* **Your instructions**
Every line below between the one holding "Task: Open the calendar" and the one holding "Task: Open the Conditional Formatting tab", inclusive, should be copied exactly, and no other line.

[Pixel coordinate grounding data]

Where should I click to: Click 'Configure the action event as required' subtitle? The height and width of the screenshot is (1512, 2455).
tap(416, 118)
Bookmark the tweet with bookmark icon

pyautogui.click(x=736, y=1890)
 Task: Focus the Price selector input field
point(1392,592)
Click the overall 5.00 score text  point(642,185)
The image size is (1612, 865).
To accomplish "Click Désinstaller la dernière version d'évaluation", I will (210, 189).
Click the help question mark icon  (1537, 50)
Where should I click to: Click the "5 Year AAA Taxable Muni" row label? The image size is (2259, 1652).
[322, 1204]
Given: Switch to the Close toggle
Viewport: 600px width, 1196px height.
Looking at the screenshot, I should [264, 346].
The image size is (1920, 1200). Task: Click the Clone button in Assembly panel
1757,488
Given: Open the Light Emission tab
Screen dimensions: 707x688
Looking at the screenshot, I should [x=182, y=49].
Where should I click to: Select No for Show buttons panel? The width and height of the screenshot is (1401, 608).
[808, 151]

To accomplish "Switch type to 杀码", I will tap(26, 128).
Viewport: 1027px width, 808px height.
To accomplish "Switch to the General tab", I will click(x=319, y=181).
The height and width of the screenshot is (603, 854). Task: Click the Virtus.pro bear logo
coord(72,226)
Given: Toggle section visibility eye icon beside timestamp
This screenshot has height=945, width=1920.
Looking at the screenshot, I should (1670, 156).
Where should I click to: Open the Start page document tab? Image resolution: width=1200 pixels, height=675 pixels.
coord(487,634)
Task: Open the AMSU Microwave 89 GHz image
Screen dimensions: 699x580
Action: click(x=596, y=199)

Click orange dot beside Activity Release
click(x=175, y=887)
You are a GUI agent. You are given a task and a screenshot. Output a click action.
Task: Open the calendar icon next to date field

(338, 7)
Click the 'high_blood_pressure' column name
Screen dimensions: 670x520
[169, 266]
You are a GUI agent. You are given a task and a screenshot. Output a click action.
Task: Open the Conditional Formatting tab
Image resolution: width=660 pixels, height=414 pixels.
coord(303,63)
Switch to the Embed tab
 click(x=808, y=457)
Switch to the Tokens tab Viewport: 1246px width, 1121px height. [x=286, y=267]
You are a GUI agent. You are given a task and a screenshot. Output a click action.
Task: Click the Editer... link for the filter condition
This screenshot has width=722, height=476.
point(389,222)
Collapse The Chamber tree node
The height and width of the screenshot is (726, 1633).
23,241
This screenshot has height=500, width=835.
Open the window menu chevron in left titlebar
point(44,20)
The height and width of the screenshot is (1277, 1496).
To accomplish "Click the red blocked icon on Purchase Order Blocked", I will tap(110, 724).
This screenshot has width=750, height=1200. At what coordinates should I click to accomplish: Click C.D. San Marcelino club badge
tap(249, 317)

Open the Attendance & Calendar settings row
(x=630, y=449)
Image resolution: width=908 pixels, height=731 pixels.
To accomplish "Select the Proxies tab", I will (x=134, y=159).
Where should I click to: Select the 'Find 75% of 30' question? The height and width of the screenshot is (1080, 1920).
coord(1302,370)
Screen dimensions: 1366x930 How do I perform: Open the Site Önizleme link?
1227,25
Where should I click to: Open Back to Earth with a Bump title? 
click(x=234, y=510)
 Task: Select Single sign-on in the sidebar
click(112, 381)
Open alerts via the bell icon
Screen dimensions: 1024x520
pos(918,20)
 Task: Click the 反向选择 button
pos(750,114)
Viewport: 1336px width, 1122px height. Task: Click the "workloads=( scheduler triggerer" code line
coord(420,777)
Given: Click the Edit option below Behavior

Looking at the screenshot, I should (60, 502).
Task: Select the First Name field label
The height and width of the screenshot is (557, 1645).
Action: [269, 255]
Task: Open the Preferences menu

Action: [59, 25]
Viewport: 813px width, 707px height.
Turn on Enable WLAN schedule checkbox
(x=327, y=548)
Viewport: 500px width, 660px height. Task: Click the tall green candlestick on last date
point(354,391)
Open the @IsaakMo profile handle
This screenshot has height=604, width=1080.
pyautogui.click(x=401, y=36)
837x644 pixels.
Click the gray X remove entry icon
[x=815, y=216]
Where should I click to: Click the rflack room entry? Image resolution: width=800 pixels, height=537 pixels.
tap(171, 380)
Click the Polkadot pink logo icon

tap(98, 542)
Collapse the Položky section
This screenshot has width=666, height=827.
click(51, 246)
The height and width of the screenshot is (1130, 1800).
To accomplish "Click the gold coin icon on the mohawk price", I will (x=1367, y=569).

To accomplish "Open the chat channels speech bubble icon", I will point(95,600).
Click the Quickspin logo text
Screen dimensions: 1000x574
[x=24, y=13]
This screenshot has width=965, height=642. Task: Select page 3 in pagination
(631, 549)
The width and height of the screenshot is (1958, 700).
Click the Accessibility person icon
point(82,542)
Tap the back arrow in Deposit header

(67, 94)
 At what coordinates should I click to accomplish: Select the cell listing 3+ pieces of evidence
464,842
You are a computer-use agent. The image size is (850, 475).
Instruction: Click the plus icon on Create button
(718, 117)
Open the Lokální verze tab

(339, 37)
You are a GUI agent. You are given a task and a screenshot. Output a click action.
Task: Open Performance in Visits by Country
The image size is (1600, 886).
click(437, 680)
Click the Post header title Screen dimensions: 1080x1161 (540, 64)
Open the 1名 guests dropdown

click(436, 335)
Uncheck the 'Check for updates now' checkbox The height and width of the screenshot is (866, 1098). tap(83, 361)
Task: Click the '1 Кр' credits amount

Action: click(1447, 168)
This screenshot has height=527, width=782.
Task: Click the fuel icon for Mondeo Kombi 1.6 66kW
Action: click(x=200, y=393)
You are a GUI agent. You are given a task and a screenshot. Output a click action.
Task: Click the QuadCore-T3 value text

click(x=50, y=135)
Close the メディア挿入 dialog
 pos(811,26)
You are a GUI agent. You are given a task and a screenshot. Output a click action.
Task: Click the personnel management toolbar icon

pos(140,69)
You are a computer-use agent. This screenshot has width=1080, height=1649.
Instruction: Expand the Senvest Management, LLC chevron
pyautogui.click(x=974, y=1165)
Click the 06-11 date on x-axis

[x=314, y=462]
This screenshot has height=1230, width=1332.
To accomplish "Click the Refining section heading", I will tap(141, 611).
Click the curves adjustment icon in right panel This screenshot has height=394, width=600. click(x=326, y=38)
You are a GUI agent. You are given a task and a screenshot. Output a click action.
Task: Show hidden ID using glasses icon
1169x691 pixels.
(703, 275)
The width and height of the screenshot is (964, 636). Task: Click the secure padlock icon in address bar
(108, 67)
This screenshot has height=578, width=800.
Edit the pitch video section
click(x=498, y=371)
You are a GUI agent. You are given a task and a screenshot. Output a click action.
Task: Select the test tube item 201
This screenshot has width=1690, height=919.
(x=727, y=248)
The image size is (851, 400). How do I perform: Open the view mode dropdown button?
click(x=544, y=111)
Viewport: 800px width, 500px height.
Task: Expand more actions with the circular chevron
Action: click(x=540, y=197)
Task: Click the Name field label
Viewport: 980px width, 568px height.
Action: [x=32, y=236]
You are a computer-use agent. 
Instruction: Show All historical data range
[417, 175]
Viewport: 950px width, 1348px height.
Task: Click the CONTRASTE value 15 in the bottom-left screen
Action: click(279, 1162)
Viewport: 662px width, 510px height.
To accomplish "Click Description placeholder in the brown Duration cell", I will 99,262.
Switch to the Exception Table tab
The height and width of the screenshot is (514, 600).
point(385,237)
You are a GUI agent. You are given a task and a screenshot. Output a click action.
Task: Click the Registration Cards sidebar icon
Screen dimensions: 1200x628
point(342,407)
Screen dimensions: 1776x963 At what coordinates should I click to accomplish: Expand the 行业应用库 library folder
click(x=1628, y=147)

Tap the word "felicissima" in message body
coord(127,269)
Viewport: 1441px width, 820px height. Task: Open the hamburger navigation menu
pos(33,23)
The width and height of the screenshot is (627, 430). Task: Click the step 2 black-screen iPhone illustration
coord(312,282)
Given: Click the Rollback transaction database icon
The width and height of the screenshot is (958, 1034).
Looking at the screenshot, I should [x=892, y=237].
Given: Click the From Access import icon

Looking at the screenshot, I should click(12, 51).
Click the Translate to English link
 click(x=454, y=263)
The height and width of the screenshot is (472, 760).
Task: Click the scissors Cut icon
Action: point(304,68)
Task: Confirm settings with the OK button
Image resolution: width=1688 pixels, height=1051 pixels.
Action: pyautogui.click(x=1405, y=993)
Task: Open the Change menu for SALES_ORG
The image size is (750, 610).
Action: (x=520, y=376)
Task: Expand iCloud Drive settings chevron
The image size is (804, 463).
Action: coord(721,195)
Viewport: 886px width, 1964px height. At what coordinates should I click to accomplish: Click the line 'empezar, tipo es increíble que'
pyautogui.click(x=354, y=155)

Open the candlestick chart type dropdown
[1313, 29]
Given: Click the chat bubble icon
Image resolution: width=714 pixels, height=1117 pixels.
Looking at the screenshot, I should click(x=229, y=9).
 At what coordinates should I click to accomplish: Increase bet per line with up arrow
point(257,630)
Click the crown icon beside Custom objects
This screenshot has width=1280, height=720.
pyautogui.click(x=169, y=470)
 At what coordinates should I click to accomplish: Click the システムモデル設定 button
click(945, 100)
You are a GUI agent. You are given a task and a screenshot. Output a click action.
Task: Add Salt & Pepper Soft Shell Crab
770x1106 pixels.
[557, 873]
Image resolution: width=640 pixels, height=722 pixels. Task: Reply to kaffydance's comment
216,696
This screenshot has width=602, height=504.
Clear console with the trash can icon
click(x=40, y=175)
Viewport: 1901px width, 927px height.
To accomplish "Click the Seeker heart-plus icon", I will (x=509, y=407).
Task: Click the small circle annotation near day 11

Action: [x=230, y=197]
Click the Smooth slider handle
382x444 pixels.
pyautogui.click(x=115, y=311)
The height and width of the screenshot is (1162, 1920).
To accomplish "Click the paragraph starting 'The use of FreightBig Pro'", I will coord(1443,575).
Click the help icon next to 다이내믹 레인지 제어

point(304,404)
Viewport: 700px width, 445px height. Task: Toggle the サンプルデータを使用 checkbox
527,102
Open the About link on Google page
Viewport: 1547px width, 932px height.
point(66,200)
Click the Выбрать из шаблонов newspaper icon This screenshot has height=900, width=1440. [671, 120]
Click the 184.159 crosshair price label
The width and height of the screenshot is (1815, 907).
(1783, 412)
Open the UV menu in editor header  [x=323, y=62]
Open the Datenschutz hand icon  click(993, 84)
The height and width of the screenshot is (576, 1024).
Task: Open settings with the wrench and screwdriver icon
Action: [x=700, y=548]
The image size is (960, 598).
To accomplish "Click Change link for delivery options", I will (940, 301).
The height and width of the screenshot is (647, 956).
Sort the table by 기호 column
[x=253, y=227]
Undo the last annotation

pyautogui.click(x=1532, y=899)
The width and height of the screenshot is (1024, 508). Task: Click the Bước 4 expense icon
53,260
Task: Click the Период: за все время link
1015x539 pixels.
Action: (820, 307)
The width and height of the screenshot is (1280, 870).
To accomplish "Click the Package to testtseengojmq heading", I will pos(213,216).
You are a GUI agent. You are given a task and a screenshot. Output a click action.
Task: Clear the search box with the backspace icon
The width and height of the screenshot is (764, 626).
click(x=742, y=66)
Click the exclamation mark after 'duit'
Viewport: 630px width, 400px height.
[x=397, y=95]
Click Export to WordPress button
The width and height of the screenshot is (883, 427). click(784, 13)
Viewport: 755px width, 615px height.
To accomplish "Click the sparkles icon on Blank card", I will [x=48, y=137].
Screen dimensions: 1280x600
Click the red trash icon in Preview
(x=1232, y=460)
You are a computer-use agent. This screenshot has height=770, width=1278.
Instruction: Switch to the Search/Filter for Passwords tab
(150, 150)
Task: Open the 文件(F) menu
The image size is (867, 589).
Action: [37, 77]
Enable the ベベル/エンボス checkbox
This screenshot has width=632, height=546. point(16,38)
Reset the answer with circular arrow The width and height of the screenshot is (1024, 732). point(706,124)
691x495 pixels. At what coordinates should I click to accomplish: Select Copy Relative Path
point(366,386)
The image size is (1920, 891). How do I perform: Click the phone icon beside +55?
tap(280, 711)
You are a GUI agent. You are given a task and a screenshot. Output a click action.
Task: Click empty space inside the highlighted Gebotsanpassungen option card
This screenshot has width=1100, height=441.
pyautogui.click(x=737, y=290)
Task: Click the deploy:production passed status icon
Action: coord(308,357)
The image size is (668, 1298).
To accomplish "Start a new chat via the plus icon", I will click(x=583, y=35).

* **Solved exercise**
Task: Open the calendar icon next to date field

(338, 7)
Click the 'high_blood_pressure' column name
Screen dimensions: 670x520
[169, 266]
You are a GUI agent. You are given a task and a screenshot. Output a click action.
Task: Open the Conditional Formatting tab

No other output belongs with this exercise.